Task prompt: Give back only the lines in the records below from the one with "Open the Todos" to the one with "Viewport: 817px width, 290px height.", both inclusive, word for word.

——

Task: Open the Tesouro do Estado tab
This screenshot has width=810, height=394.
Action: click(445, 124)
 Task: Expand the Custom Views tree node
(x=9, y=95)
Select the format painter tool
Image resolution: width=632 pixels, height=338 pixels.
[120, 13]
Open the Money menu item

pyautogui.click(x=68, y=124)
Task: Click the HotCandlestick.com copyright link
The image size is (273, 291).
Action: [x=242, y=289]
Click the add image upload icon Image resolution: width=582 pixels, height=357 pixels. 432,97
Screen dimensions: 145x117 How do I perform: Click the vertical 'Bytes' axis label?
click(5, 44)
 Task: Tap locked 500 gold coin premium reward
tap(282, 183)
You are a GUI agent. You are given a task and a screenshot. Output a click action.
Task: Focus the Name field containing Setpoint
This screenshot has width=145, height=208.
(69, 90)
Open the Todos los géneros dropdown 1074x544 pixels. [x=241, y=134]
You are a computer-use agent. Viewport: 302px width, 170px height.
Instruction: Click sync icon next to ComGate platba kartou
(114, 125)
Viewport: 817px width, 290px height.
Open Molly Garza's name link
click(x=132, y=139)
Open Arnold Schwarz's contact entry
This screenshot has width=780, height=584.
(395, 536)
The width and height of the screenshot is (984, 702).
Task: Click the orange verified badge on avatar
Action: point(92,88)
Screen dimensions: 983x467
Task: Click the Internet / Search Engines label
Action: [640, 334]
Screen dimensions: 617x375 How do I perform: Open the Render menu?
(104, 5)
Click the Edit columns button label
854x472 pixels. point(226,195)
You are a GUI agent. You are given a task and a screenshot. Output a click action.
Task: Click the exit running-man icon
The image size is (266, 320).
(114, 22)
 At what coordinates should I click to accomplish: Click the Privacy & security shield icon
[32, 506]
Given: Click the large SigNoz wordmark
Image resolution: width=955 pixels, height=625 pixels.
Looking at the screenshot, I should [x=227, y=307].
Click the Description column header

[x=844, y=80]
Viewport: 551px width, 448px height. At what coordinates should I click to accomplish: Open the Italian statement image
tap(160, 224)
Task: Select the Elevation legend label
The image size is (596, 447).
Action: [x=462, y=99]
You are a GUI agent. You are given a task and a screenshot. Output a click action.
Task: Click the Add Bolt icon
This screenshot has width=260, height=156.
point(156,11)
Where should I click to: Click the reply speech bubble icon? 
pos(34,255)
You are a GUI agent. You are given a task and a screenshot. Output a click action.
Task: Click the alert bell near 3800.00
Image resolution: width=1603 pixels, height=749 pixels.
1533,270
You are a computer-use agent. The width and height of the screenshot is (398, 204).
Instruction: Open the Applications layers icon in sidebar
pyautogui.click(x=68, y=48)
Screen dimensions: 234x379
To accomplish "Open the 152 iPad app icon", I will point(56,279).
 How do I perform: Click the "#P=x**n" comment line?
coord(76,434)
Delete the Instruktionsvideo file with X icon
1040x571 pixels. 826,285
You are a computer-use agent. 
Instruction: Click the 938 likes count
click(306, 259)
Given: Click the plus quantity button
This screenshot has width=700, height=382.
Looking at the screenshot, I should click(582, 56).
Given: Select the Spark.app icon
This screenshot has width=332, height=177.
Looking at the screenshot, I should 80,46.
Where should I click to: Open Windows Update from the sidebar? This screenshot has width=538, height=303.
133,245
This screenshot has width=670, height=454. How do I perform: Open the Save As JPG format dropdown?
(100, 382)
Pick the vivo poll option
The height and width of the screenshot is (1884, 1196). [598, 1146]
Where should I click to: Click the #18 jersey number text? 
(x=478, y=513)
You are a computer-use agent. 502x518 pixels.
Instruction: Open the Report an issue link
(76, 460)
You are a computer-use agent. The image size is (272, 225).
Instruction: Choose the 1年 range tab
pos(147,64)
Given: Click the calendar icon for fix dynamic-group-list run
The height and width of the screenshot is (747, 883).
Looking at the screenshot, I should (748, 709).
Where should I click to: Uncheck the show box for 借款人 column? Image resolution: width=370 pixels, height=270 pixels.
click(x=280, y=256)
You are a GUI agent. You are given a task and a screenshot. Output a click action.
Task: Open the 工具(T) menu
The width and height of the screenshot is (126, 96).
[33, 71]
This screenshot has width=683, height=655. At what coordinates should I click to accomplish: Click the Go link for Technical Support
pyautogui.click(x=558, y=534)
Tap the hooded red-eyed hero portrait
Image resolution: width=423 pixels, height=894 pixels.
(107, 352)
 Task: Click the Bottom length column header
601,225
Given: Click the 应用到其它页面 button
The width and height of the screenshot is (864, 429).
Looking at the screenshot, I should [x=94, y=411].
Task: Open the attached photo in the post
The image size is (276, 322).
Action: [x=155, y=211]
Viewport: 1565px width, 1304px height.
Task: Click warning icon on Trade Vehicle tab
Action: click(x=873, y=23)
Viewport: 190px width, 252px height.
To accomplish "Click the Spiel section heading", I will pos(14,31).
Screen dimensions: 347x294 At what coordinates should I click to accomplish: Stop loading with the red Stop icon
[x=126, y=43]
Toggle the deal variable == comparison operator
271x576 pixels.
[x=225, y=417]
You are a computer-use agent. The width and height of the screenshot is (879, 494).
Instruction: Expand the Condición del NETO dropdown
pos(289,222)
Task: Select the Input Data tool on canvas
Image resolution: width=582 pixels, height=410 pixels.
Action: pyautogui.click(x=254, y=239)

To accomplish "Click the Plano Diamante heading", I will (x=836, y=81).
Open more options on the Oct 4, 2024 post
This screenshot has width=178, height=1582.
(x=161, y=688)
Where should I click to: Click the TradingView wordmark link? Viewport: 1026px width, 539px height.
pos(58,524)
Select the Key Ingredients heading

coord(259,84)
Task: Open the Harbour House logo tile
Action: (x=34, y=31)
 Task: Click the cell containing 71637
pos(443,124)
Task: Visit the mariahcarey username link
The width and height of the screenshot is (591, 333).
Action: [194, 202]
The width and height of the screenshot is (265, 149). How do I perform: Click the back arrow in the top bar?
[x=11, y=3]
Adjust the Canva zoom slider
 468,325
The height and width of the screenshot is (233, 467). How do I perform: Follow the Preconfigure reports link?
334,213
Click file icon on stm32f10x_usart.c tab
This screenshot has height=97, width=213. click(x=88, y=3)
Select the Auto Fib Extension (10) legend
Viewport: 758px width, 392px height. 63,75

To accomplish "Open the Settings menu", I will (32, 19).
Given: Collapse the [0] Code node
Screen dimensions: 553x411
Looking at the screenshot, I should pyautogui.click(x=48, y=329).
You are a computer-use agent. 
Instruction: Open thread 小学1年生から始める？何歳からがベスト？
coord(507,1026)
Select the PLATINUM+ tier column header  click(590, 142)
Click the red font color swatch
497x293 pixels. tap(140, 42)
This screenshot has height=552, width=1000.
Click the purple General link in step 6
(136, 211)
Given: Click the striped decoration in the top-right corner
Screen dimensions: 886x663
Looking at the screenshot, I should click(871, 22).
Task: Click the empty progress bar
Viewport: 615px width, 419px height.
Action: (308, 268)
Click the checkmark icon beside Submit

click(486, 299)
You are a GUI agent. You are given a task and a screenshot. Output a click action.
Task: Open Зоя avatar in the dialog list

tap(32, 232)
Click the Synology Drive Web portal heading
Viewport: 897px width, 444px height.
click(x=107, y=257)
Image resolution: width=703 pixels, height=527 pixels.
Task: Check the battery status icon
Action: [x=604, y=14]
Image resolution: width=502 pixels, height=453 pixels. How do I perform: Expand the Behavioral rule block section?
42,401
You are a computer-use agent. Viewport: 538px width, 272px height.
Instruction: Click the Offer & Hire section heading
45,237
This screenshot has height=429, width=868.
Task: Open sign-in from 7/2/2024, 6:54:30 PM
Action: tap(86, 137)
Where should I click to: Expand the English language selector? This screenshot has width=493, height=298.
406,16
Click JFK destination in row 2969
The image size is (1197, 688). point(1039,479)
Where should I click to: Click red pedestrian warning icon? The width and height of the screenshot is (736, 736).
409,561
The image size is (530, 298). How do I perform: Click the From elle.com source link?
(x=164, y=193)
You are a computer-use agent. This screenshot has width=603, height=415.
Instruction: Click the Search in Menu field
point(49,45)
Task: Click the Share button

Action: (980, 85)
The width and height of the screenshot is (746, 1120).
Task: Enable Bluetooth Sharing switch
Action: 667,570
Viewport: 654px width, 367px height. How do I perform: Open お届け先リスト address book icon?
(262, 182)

——

Finished exercise:
Open the Todos los géneros dropdown 1074x544 pixels. [x=241, y=134]
You are a computer-use agent. Viewport: 302px width, 170px height.
Instruction: Click sync icon next to ComGate platba kartou
(114, 125)
Viewport: 817px width, 290px height.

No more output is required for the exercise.